• What the task requires:
Transcribe the passage of the forum thread on timing a dropped bomb to hit a moving train, starting at "1. Calculate the" and ending at "directly below you.".

• Excerpt to read:
###
How Do You Time a Projectile to Hit a Moving Train?

In summary, the problem involves calculating the time it takes for a bomb to drop from a balcony to hit a train passing below, as well as the time it takes for the train to move from one photogate to directly below the balcony. Measurements and accuracy will need to be determined in order to successfully drop the bomb, such as timing the train's movements and estimating its velocity. The equations x=(1/2)a*t^2+v(sub 0)+x (sub 0) and x=v(sub 0)*t+x(sub 0) can be used to calculate the time for the bomb to drop and the train to move, but the initial velocity of the bomb and the distance from point A will need to be determined as
  • #1
crystaluc12
3
0
Hi, I am a newbie in this forum, and I suck at physics, please help. :) Thank you

Homework Statement



You are standing on top floor anywhere (you choose) along a measuring tape (between the pts) that runs from point A to point B. There is a train on the ground level directly below that floor. The distance between the top floor and the level of the train is h=4.95 m. Train is going from Photogate A (a sensor that beeps when train goes through) (its directly below point A) to Photogate B (directly below point B). The train is running at a constant speed along the track and parallel to the balcony. Objective is to hit the train with a "bomb" blindly. "Bomb" will be thrown from balcony. You are given a stopwatch.

1. Calculate the time it takes your bomb to drop to the level of the train
2. Calculate time it takes the train to move form the first Photogate timer to directly below you.
###
• Provided data:
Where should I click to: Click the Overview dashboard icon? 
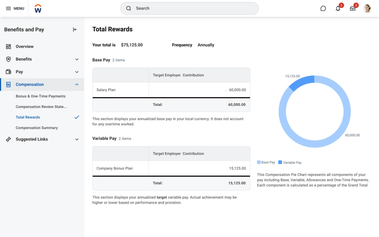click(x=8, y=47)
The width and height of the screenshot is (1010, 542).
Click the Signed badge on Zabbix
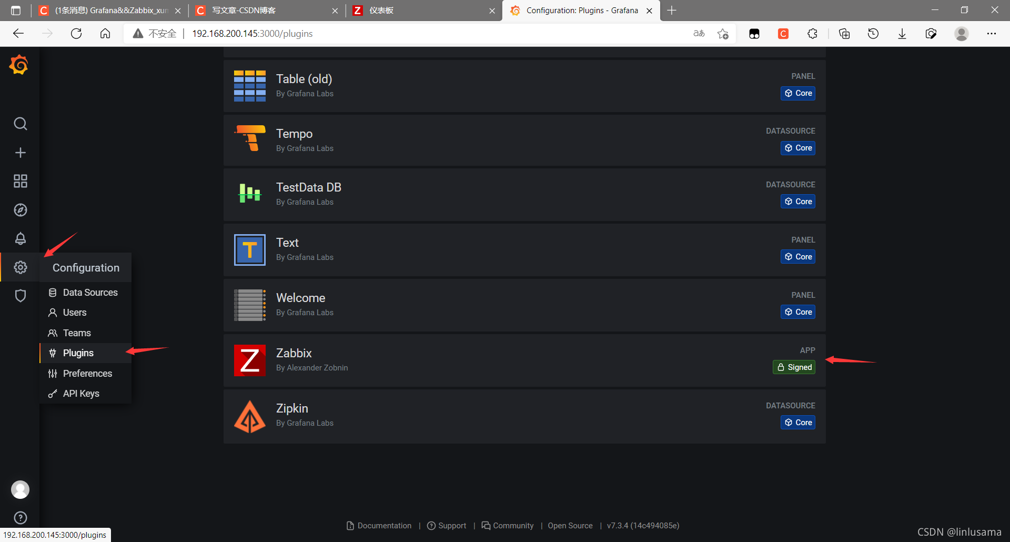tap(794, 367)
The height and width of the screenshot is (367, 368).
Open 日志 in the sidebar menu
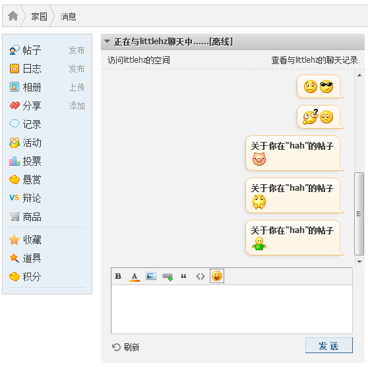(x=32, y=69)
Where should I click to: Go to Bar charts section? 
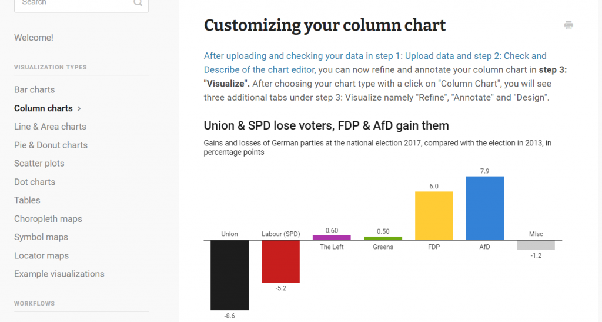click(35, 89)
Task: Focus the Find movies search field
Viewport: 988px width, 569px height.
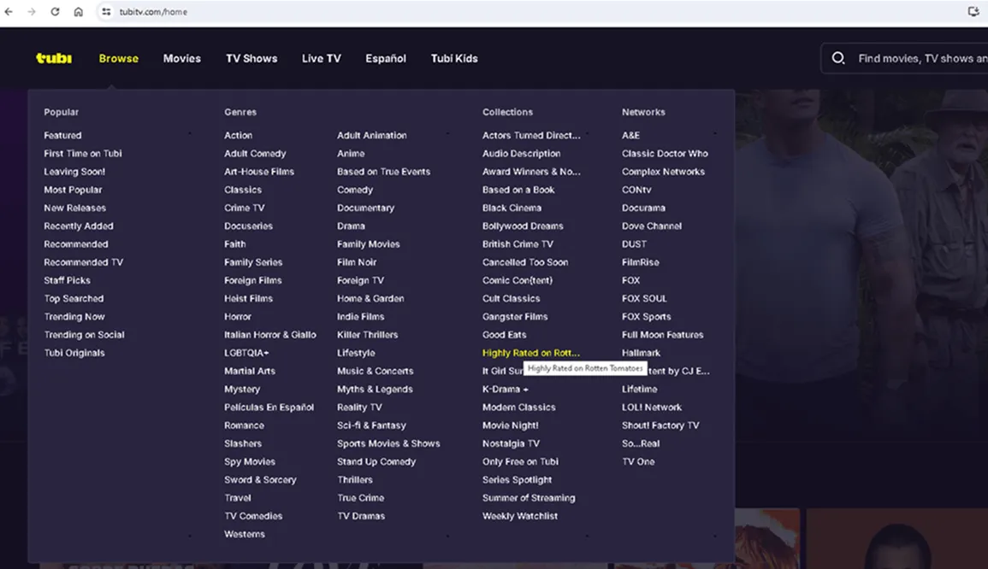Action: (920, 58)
###
• Output of the task:
1. Calculate the time it takes your bomb to drop to the level of the train
2. Calculate time it takes the train to move form the first Photogate timer to directly below you.